Exercise passage —
Convergence aims to build foundational theory for existential risk strategy.
A Case For Strategy Research: What it is and why we need more of it (20th Jun 2019)
Siebe Rozendal, Justin Shovelain, David Kristoffersson
To achieve any ambitious goal, some strategic analysis is necessary. Effective altruism has ambitious goals and focuses heavily on doing research. To understand how to best allocate our time and resources, we need to clarify what our options in research are. In this article, we describe strategy research and relate it to values research, tactics research, informing research, and improvement research. We then apply the lens of strategy research to existential risk reduction, a major cause area of effective altruism. We propose a model in which the marginal value of a research type depends strongly on the maturity of the research field. Finally, we argue that strategy research should currently be given higher priority than other research in existential risk reduction because of the significant amount of strategic uncertainty, and we provide specific recommendations for different actors.
Causal diagrams of the paths to existential catastrophe (1st March 2020)

Saved data entries:
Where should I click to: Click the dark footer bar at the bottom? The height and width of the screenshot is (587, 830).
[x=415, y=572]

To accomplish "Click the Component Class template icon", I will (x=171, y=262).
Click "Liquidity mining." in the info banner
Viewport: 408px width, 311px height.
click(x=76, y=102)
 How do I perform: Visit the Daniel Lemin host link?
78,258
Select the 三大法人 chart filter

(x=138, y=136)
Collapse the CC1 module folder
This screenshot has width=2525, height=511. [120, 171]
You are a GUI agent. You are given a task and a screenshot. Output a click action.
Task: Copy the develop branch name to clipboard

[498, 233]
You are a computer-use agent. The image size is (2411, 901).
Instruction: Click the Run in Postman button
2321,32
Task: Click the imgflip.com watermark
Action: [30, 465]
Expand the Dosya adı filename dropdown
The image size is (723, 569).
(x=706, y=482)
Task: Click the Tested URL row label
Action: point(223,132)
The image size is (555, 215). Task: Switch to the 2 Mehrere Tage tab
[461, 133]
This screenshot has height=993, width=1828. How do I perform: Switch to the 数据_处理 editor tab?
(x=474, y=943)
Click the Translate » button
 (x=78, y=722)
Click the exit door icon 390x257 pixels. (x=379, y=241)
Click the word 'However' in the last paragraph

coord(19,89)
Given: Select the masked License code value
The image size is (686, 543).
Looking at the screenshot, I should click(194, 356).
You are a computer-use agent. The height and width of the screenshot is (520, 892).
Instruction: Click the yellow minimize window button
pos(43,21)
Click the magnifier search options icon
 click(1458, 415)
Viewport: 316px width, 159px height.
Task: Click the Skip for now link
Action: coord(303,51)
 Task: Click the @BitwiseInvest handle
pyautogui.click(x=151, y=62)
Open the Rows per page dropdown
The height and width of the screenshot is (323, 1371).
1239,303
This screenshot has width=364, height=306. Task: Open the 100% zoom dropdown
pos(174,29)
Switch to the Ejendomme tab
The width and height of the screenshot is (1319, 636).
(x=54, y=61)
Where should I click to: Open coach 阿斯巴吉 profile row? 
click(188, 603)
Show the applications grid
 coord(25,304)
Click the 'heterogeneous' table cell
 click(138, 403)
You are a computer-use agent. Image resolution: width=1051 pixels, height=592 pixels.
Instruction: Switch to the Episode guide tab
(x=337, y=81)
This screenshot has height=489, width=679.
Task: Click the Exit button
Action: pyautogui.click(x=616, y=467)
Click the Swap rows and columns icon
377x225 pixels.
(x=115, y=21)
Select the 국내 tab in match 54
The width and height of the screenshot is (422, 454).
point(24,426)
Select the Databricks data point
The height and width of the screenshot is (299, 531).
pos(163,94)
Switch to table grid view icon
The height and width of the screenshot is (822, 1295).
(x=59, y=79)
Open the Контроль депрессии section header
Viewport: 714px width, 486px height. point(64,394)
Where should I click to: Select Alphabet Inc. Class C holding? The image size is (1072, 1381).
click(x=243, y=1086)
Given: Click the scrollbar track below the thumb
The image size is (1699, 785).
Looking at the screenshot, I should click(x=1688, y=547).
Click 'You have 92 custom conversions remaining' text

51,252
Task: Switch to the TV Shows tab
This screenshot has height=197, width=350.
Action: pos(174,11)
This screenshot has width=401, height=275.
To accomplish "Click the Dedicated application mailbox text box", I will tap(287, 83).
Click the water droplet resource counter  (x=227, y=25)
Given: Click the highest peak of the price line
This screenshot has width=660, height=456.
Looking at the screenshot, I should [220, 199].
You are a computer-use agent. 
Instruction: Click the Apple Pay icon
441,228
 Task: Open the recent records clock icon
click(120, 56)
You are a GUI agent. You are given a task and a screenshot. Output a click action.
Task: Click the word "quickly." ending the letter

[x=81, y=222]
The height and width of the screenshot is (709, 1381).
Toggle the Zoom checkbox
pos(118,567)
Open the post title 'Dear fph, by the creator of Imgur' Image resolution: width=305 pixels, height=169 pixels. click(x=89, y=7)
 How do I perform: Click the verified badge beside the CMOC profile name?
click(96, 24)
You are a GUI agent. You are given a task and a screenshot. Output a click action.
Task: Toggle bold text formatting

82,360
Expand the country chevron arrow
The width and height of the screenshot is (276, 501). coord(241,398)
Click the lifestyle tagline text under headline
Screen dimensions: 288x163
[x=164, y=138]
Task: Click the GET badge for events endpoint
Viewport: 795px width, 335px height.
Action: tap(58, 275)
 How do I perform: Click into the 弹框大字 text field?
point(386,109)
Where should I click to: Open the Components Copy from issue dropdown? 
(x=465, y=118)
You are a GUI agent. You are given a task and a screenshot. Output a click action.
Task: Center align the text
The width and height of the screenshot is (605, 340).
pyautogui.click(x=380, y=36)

Set of tasks —
- 1) According to the strategy research page, what does the marginal value of a research type depend strongly on?
- 2) Write out the part of the strategy research page starting at "Convergence aims to" and ending at "(20th Jun 2019)".

Response list —
- 1) The maturity of the research field.

- 2)
Convergence aims to build foundational theory for existential risk strategy.
A Case For Strategy Research: What it is and why we need more of it (20th Jun 2019)